Asian Games: India, Japan Net Firsts, China Confirm One Gold

Asian Games: India, Japan Net Firsts, China Confirm One Gold

The Asian Games will have an Indian men’s pair and Japanese mixed pair in a gold medal match for the first time ever courtesy of the efforts of Satwiksairaj Rankireddy/Chirag Shetty and Yuta Watanabe/Arisa Higashino.

Since mixed doubles was added in 1966, four years after badminton’s competitive Asian Games debut, Japan have only the bronze Ippei Kojima/Etsuko Takenaka took at Bangkok 1970 to show.
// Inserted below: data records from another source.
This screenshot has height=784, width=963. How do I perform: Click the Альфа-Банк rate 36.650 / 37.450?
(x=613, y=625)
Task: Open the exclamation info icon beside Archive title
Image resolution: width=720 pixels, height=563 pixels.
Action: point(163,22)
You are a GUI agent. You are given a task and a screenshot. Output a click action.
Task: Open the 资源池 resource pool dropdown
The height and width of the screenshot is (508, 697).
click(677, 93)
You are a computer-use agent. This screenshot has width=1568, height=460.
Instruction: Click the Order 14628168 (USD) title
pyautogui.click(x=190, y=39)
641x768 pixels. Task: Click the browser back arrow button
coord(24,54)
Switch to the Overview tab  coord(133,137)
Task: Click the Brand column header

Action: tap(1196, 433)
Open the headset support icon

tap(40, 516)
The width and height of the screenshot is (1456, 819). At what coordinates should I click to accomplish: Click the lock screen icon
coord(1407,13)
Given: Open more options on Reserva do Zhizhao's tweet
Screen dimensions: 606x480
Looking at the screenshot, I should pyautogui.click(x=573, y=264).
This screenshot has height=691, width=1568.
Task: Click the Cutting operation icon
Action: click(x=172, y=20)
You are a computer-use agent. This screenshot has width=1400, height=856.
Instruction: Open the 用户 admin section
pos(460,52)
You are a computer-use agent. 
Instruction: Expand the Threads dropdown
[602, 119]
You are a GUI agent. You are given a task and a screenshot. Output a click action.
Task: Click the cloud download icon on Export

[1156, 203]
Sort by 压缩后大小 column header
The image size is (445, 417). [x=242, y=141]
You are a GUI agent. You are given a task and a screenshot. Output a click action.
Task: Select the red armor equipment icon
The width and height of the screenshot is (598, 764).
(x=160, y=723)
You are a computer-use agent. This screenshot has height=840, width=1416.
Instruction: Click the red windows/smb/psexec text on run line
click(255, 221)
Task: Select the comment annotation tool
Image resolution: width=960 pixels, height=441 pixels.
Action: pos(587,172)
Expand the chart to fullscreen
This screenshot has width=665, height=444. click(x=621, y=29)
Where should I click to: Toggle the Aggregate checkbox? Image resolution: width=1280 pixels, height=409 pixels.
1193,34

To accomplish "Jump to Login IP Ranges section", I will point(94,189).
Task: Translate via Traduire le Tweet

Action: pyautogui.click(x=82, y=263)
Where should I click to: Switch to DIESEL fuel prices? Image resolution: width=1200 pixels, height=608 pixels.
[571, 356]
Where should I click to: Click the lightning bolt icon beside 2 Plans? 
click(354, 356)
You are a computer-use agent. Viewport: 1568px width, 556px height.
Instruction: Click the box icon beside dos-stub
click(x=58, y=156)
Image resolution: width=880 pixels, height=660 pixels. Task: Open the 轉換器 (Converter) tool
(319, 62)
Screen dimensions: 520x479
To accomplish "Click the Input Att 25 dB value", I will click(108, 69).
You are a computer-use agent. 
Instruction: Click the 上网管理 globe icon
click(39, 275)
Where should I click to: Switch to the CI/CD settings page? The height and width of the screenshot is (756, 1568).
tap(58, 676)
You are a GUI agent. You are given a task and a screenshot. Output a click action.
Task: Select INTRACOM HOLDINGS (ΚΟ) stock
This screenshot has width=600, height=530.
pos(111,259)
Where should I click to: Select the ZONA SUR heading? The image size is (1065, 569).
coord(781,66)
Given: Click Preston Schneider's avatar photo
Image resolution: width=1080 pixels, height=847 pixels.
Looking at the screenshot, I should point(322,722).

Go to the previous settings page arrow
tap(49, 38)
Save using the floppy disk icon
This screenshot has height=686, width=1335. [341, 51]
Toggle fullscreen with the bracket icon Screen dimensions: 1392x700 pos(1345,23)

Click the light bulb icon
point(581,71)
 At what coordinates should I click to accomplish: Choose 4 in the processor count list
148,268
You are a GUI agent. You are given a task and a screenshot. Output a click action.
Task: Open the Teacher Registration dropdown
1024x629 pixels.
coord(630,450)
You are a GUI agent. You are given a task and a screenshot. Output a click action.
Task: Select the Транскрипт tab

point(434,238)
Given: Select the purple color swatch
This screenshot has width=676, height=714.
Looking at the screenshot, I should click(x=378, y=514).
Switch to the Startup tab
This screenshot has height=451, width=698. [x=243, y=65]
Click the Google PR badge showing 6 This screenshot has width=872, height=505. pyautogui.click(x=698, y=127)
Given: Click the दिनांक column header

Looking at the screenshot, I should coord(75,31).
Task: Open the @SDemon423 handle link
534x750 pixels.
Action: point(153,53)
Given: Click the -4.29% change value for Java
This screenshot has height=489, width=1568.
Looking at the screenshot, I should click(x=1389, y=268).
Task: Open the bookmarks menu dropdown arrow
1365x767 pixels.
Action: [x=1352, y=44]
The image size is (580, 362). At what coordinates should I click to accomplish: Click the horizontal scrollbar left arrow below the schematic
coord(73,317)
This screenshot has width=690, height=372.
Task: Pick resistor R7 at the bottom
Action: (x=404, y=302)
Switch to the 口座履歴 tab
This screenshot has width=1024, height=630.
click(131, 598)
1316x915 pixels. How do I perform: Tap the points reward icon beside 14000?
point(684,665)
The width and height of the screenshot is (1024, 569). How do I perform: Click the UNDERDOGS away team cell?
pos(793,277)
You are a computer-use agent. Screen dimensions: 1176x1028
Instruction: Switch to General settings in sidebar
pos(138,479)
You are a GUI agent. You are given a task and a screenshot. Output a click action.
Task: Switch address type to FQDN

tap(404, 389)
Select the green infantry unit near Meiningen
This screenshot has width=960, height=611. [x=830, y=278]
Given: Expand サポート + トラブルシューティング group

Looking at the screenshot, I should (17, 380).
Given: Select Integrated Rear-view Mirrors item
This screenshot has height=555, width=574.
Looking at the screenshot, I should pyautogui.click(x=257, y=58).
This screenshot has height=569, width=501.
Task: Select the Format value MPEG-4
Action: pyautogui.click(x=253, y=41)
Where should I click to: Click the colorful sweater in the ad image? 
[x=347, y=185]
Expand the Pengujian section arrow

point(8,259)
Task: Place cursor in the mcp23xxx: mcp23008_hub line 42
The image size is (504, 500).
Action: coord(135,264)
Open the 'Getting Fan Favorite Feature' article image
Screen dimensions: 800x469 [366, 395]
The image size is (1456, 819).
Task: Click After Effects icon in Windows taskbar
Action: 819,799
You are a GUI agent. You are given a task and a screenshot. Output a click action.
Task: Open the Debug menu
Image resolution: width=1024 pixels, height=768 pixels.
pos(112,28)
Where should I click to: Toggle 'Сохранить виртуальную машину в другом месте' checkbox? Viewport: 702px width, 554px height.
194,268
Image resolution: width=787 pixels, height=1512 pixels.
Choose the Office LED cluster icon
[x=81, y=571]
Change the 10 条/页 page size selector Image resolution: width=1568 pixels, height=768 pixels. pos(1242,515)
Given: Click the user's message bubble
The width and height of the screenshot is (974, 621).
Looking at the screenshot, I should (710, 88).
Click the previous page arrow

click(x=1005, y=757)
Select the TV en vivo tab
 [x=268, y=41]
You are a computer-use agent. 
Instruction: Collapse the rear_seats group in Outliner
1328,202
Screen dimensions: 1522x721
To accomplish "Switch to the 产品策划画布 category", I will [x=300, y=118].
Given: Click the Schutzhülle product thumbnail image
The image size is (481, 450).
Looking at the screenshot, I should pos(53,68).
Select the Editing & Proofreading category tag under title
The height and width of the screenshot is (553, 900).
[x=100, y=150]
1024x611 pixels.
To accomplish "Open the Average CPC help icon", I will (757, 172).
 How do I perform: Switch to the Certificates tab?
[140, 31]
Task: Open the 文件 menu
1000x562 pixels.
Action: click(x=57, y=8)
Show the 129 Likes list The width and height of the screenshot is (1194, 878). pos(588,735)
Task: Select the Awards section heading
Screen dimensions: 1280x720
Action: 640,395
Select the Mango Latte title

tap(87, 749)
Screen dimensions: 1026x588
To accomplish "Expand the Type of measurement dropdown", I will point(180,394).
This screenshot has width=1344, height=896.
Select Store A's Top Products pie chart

Watanabe/Higashino were bent on fixing that, coming back to conquer Feng Yan Zhe/Huang Dong Ping after losing the first game 21-11 in just 19 minutes. The world No.2s’ reward for taking the second and third games 22-20 21-17 is a final against another Chinese pair – favourites Zheng Si Wei/Huang Ya Qiong.

“We want to make history. I want us to give our best and enjoy the final,” said Watanabe, who lost the quarterfinal to Dong Ping and Wang Yi Lyu five years ago.

Higashino and Watanabe at the end of their match.

Rankireddy/Chirag Shetty meanwhile, were surprisingly dominant in their duel against 2022 world champions Aaron Chia/Soh Wooi Yik. The reigning Asian champions got the job done in 46 minutes, winning 21-17 21-12. The catalyst was an eight-point run in the opener, which took them from 10-9 down to 17-10 ahead. The second game was one-sided, the Indians racing to an 11-3 lead to quell any hopes their Malaysian opponents had of salvaging the match.

“We stuck to our gameplan from the word go. Once we took the lead we never let them come back,” said Shetty.

Rankireddy/Chirag Shetty take on the surprise package of the Hangzhou 2022 – Koreans Choi Sol Gyu/Kim Won Ho, who sidestepped Olympic champions Lee Yang/Wang Chi-Lin 21-12 21-10. India’s best finish in men’s doubles was also a solitary bronze won by Leroy D’Sa/Pradeep Gandhe in New Delhi in 1982.

Meanwhile, China secured the men’s singles gold after Li Shi Feng and Shi Yu Qi both won their semifinals. Li was the first to advance, beating a tired H.S. Prannoy 21-16 21-9 before Shi joined the party following a 21-5 21-15 result against Kodai Naraoka.

In women’s singles, the unstoppable An Se Young became the first Korean since Bang Soo Hyun in 1994 to qualify for the final. The world No.1 defeated He Bing Jiao 21-10 21-13 and will fight Chen Yu Fei for gold at Binjiang Gymnasium tomorrow.